3) Have fun and tag some people to do it.
How it Works:
Pick a book from your collection where the chosen color dominates the cover. So one book for Red, Orange, Yellow, Green, Blue, Indigo, and Violet.
RED
![](https://goldenageofdetectivefiction.com/wp-content/uploads/2024/05/thank-you-mr.-moto.jpg?w=324)
Thank You, Mr. Moto is the second book in John P. Marquand’s popular spy espionage series.
ORANGE
![](https://goldenageofdetectivefiction.com/wp-content/uploads/2024/05/the-chinese-orange-mystery.jpg?w=197)

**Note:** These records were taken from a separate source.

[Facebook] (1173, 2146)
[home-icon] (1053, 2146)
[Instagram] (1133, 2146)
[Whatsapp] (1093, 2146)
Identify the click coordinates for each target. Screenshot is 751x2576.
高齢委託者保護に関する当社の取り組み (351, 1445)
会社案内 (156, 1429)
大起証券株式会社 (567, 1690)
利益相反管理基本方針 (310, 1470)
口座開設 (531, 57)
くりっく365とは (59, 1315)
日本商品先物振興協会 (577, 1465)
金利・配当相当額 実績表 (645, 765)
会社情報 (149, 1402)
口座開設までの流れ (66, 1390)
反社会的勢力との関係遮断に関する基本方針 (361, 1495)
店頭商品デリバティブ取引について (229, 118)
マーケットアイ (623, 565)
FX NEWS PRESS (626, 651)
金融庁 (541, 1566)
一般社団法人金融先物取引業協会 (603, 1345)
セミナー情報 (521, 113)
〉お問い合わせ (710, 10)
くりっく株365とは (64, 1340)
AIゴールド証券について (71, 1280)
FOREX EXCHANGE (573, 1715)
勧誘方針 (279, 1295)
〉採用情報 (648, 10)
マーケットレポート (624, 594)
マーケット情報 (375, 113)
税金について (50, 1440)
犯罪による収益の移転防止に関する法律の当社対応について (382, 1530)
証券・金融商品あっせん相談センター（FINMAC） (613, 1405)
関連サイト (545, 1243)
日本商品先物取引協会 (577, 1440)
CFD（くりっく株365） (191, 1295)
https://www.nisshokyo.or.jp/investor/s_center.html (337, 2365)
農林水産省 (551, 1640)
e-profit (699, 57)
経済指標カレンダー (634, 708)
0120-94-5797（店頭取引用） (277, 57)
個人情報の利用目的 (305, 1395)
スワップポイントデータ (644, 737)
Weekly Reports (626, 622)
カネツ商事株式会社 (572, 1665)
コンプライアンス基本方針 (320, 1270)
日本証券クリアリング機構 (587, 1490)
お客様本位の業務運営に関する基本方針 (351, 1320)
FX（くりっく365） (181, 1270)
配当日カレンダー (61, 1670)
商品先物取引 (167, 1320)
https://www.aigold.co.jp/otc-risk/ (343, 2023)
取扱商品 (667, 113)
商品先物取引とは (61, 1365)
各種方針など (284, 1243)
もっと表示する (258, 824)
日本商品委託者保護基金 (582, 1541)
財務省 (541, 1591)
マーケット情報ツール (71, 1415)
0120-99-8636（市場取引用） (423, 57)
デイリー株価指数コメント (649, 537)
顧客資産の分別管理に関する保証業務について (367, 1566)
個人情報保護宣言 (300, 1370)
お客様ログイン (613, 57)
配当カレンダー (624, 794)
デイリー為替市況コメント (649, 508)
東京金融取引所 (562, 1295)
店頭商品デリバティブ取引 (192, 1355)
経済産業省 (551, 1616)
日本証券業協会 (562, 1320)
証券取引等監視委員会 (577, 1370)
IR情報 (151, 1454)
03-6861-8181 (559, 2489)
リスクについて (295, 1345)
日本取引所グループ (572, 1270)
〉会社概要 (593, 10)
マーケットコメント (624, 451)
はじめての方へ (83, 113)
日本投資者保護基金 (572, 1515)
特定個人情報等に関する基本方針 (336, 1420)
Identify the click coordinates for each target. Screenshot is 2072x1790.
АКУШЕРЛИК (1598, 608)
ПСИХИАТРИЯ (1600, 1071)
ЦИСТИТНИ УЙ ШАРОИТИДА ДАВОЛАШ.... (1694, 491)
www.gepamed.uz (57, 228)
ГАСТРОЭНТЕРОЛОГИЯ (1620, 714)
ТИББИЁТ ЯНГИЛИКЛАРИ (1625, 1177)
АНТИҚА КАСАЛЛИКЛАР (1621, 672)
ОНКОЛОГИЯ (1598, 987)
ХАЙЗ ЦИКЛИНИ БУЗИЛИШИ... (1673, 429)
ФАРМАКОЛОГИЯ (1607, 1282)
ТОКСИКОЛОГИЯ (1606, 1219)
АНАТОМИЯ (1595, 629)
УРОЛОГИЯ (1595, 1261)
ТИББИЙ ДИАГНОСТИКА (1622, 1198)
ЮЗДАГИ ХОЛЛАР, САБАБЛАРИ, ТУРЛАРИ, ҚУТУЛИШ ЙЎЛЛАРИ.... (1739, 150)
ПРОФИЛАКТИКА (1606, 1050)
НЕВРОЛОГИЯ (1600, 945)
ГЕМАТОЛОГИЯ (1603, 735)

The Chinese Orange Mystery is the eighth Ellery Queen Detective series installment. A Foreign publisher is found dead, a tangerine is upset from a fruit bowl, and Ellery Queen must solve this baffling mystery from the Golden Age of mystery.
YELLOW
![](https://goldenageofdetectivefiction.com/wp-content/uploads/2024/05/double-for-death.jpg?w=179)
Rex Stout’s Tecumseh Fox has a financier banker who was shot- twice- with two different weapons. This PI sees double in his first mystery, Double for Death.
GREEN
![](https://goldenageofdetectivefiction.com/wp-content/uploads/2024/05/the-applegreen-cat-1.jpg?w=306)
Pat and Jean Abbott have been invited to an English country house for the weekend and find themselves embroiled in a good old fashioned country house murder in The Applegreen Cat by Frances Crane. You can read my review here.
BLUE
![](https://goldenageofdetectivefiction.com/wp-content/uploads/2024/05/death-and-the-conjuror-2.jpg?w=326)
In Tom Mead’s Death and the Conjuror, a magician becomes an amateur sleuth and solves three locked-room mysteries.
INDIGO
![](https://goldenageofdetectivefiction.com/wp-content/uploads/2024/05/bats-fly-at-dusk.jpg?w=197)
PI’s Bertha Cool and Donald Lam are flying blind trying to find a missing girl, and a missing hundred dollar bill in Bats Fly at Dusk by A. A. Fair.
VIOLET
![](https://goldenageofdetectivefiction.com/wp-content/uploads/2024/05/the-weed-that-strings-the-hangmans-bag.jpg?w=314)
Flavia De Luce must find who killed a celebrated puppeteer during a show at her local church in Alan Bradley’s The Weed That String’s the Hangman’s Bag.
What a delightful tag, and if anyone reading this post wants to join in, consider yourself tagged!